I can't remember when I first thought of attending law school and practicing law. What I remember is thinking it could be fun practicing law with my father. Maybe the idea first came to me when I was nineteen. I was waiting in court to testify in a robbery trial, and my father entered the courtroom on another case. I remember sitting through docket call in that court. As the judge went down the list, he called several cases on which my father was the attorney and fussed at the defendants, because my father wasn't there. When Dad did appear, the judge chewed him out in open court. I was both embarrassed (and glad hardly anyone knew who I was) and amused. Many years later, when I was about to begin law school, my father became a judge. We never had the opportunity to practice law together, although for several years I shared office space with my father's former law partners, which gave me an inkling of what it might have been like.

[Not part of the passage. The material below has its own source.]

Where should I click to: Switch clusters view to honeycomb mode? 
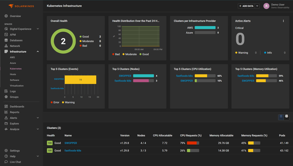click(x=286, y=117)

Much later, when I was on the bench myself, I witnessed a well-known, and very rich, trial attorney behaving boorishly during a trial in the courtroom across the hall from mine. On one occasion, he pulled an associate down the hall by the ear. Or it could have been the young man's nose, I can't remember which. As well, I heard from various attorneys that the boorish attorney apparently didn't think the rules applied to him. That court's judge didn't enforce the rules, either. The attorney went so far as to provide food and drink to the jury. He made large contributions to various political figures around town. He was given his own parking place outside the courthouse. He didn't practice my kind of law, so I didn't have to deal with him personally, but I found all of the above offensive, way over the top.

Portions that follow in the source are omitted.